Born: January 13, 1909 | Died: March 13, 1994 Primary Instrument: Banjo
A jazz banjoist and guitarist with a career that stretched over parts of eight decades, Danny Barker lived the history of jazz in the twentieth century. Then, late in life, he became one of its most qualified chroniclers, drawing upon his recollections of the early days of jazz in New Orleans.
Danny Barker spent his first six years living with his father’s family in a two-story apartment building on Chartre Street across from the French Quarter Ice. His grandfather on his mother’s side was Isidore Barbarin, a founding member of the original Onward Brass Band. And Danny’s uncle, Paul Barbarin, played in bands led by top jazz artists including King Oliver, Henry ‘Red’ Allen, and Sidney Bechet.
Barker would follow in his Uncle Paul’s footsteps, leading to his first gig playing banjo subbing for an intoxicated Babe Son in Kid Rena's band. After this surprising debut, Barker began taking banjo lessons from George Augustin of the Imperial band, and came under the direct influence of Lorenzo Stall, Buddy Bolden's banjoist. It was not long before he dubbed Banjo King of New Orleans.

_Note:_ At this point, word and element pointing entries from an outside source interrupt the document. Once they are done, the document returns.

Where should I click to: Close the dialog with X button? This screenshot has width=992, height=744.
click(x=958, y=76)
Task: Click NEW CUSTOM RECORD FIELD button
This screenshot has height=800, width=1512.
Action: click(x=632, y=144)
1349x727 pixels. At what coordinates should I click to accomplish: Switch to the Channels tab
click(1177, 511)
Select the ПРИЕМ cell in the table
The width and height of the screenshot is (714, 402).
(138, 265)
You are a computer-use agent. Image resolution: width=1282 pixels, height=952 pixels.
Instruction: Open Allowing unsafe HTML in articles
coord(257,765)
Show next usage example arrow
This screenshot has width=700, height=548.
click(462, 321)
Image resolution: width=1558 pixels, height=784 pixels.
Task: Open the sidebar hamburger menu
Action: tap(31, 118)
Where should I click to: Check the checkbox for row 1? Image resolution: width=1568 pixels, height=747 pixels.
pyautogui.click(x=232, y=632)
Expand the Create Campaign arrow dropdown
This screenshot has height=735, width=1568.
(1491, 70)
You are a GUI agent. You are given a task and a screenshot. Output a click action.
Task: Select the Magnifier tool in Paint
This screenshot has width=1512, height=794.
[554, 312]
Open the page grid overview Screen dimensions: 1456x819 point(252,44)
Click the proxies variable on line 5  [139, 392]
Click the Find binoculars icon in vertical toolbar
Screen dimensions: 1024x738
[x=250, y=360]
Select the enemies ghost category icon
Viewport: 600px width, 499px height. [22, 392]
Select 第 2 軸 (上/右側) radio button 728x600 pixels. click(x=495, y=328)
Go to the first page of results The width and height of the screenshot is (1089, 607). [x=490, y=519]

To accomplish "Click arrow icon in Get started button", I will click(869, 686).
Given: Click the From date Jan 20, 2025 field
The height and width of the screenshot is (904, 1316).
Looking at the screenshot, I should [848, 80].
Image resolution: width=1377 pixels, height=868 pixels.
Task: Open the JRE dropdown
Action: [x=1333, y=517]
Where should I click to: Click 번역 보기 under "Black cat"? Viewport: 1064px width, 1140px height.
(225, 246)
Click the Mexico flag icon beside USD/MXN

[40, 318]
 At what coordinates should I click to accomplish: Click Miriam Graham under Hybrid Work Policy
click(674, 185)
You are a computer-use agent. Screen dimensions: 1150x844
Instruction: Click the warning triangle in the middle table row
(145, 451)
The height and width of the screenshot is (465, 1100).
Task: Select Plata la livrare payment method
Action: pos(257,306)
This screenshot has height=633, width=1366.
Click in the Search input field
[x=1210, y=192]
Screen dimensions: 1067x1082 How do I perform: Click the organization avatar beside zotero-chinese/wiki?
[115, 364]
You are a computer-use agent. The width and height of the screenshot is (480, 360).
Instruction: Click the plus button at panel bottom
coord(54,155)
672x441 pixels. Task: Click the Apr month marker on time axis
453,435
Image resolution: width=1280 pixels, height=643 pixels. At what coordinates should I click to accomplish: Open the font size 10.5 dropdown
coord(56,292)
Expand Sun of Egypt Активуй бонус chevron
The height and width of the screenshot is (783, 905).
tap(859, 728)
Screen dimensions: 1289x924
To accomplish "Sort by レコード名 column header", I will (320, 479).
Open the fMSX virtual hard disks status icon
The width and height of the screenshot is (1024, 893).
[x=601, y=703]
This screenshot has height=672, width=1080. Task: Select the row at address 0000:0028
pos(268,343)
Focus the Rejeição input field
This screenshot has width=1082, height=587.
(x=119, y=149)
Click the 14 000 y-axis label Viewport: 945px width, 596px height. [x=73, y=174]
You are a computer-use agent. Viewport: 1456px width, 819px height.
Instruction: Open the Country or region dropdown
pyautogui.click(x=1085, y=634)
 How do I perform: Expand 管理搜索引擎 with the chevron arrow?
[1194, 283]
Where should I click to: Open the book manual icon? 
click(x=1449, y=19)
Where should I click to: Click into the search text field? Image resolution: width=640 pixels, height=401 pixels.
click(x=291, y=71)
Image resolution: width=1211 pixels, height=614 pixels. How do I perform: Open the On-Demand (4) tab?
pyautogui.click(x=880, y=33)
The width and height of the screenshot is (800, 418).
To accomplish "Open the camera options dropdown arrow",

In 1930 Barker married the singer Louise Dupont, and the pair followed the migration undertaken by other jazz musicians and moved to New York. They often performed together, as Blue Lu Barker with Danny Barker's Fly Cats. Barker switched from banjo to the more modern guitar.
Barker's excellence as a musician came in the late 1930s, when he played with bands led by Lucky Millinder, Benny Carter, and, for an eight-year stint extending through World War II, Cab Calloway. Barker played sharp melodic solos on the guitar that diverged from the chordal playing that had previously been the norm. He appeared on over 1,000 recordings, and, by some estimates, played with a greater number of jazz bands and artists than any other musician.
Barker left Calloway's band in 1946. He played in the 1940s with bebop pioneers Dizzy Gillespie and Charlie Parker, and even essayed the new and guitar-heavy rhythm-and-blues style in the postwar years. In 1947 he took a job as guitarist for the Jazz on the River weekend cruises up and down the Hudson River where he played with fellow New Orleanians Albert Nicholas, Pops Foster, Baby Dodds, pianist James P. Johnson and cornetist Wild Bill Davison. Barker then worked as a freelance rhythm man around New York playing and recording with Sidney Bechet and Mezz Mezzrow, Bunk Johnson, Edmond Hall and Henry Red Allen.
By the 1950s, however, audiences were beginning to manifest a new interest in the roots of jazz, so Barker took up yet another new instrument, the six-string banjo, and began to perform in so-called Dixieland New Orleans jazz revival bands.
In 1965 Barker was appointed Assistant to the Curator of the New Orleans Jazz Museum, he lectured on jazz at several universities, helped launch the first New Orleans Jazz Festival, and formed the Fairview Baptist Church Brass Band.
On the national stage, Barker worked to perpetuate jazz traditions, both as a musician--his final album, “Save the Bones,” was released in 1988, and as an author. Barker co-authored a 1973 collection of jazz reminiscences entitled Bourbon Street Black, released his own autobiography, A Life in Jazz, in 1986, and then published a biography of cornetist Buddy Bolden, the legendary but unrecorded New Orleans musician who, in the opinion of many historians, did more than anyone else to create jazz as a distinct music. In that volume Barker drew on stories he had heard from his own family, tightly woven as it was, into the musical life of New Orleans.
Barker was honored at the end of his life with a Lifetime Achievement Award from the National Endowment for the Humanities in 1991, and was inducted into the American Jazz Hall of Fame in 1993. He died of cancer on March 13, 1994, not long after appearing as the king in a New Orleans Mardi Gras parade.